L’accord ou le plan sur les modalités de déconnexion doit rappeler le principe selon lequel tout salarié travaille pendant son temps de travail sur son lieu de travail et qu’il a droit à un repos quotidien d’au moins 11 heures continues, qui ne doit pas être interrompu. Il peut être opportun de rappeler que les salariés, qui reçoivent des mails ou des SMS en dehors de leurs horaires ou pendant une suspension de leur contrat de travail, ne doivent pas se sentir obligés d’y répondre et qu’en cas de refus il ne s’agit pas d’un motif de sanction disciplinaire. L’accord ou le plan doit également prévoir les actions mises en place pour sensibiliser et informer les salariés, les actions de prévention et les formations à leur destination sur le sujet. Il peut se contenter de rappeler les principes en matière de temps de travail et de déconnexion ou prévoir des dispositifs plus contraignants pour l’entreprise et protecteurs pour les salariés tels que des déconnexions automatiques sur certaines plages horaires de la journée pour s’assurer qu’aucun salarié ne pourrait utiliser les outils informatiques.

Les salariés qui reçoivent des mails ou des SMS en dehors de leurs horaires ne doivent pas se sentir obligés d’y répondre

La meilleure façon d’assurer le respect du droit à la déconnexion est d’y associer le service informatique qui peut exposer les différentes possibilités envisageables. Il est possible de mettre en place un blocage des messages à certains horaires, de faire apparaître un message type en vertu duquel les salariés qui reçoivent le message ne sont pas censés le traiter et y répondre en dehors de leurs horaires de travail. Le blocage automatique semble être le moyen le plus efficace pour assurer l’effectivité du droit à la déconnexion. Ainsi, même si l’émetteur d’un mail ne respecte pas les horaires, le salarié ne sera jamais en situation de prendre connaissance des messages en dehors de son temps de travail. Des actions de formation peuvent être mises en place principalement à destination des responsables hiérarchiques, mais qui peuvent également toucher des salariés comme les commerciaux ou les télétravailleurs.
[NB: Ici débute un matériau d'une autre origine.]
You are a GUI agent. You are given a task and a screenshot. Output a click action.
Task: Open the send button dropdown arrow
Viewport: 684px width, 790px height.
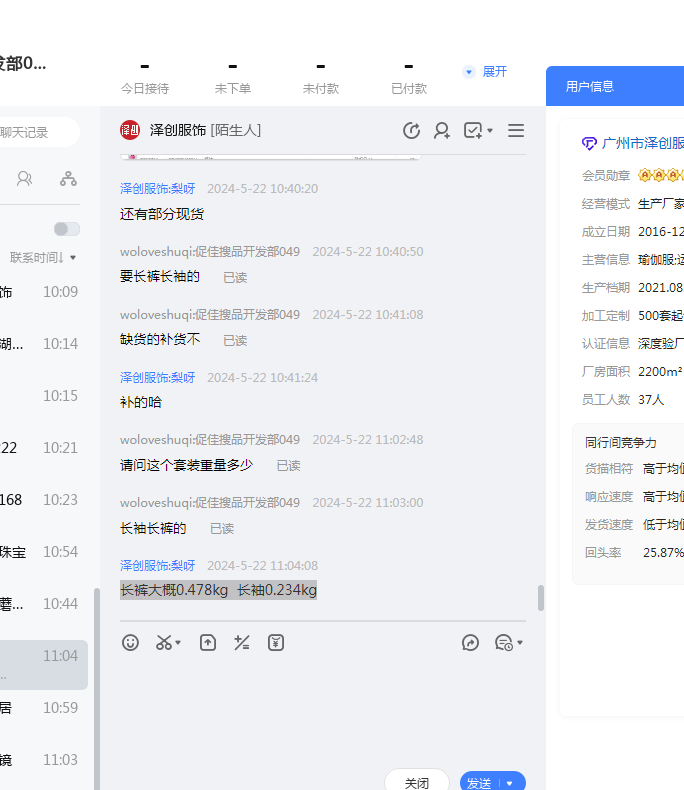click(x=510, y=783)
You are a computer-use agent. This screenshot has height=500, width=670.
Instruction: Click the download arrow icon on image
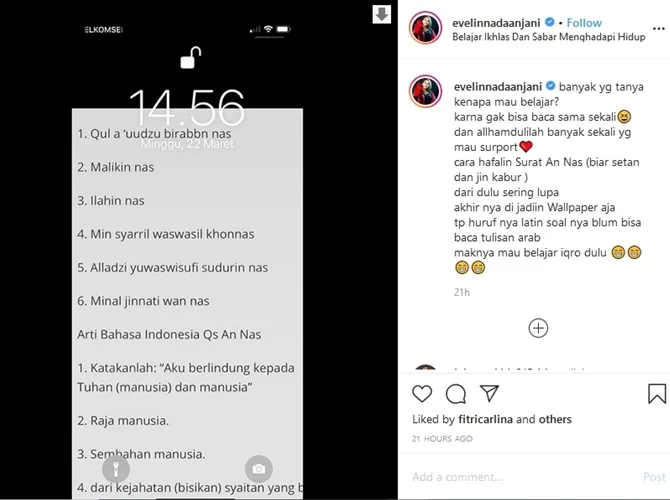(382, 14)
Quels sont les risques si l’entreprise n’a pas respecté ses obligations en matière de déconnexion ?

Le Code du travail ne prévoit pas de sanction spécifique en la matière. Cependant, les salariés, qui pourraient très facilement démontrer qu’ils se sont connectés en dehors de leurs horaires de travail et/ou qu’ils n’ont pas pu respecter leur temps de repos, pourraient réclamer des rappels d’heures supplémentaires, mais également des dommages et intérêts pour surcharge de travail, pour atteinte à leur vie privée et à leur santé et pour violation de l’obligation de sécurité de résultat par l’employeur.
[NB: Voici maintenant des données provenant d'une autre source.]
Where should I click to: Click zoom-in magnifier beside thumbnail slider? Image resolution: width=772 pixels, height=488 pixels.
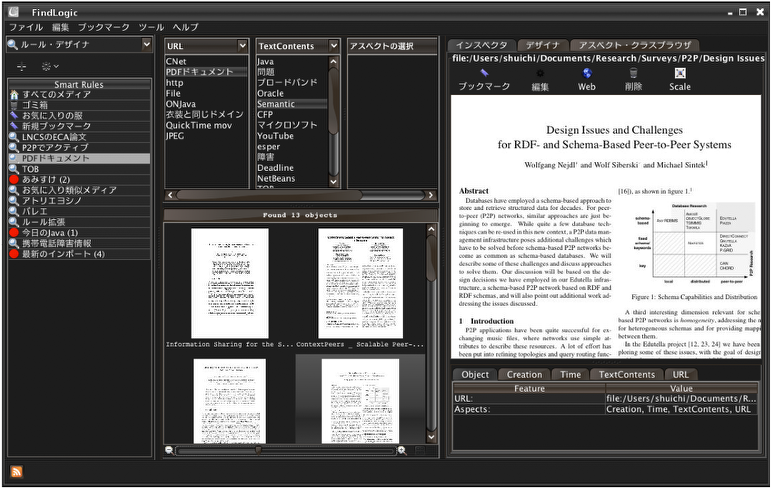tap(402, 451)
Si en plus l’entreprise n’a pas mis en place les moyens nécessaires pour assurer ce droit à la déconnexion et tolère que les salariés débordent en dehors de leurs horaires de travail, le risque que sa responsabilité soit engagée sera d’autant plus important.

Même si le contenu du plan à mettre en place n’est pas très ambitieux et contraignant, il aura le mérite d’exister et de permettre à l’entreprise de justifier qu’elle a respecté ses obligations

Or, en ces périodes de confinement et de recours massif au télétravail, le nombre de salariés qui pourraient être concernés par ce type de situation n’en est que plus important, d’où l’intérêt pour toute entreprise concernée par l’obligation d’assurer les modalités de déconnexion pour les salariés, de se mettre en conformité au plus vite pour limiter les risques auxquels elle pourrait être confrontée. Même si le contenu du plan à mettre en place n’est pas très ambitieux et contraignant, il aura le mérite d’exister et de permettre à l’entreprise de justifier qu’elle a respecté ses obligations en la matière. Il faudrait également qu’elle soit vigilante sur toute situation de connexion ou sollicitation en dehors des horaires et ne pas laisser croire qu’elle tolère une telle situation, en toute connaissance de cause.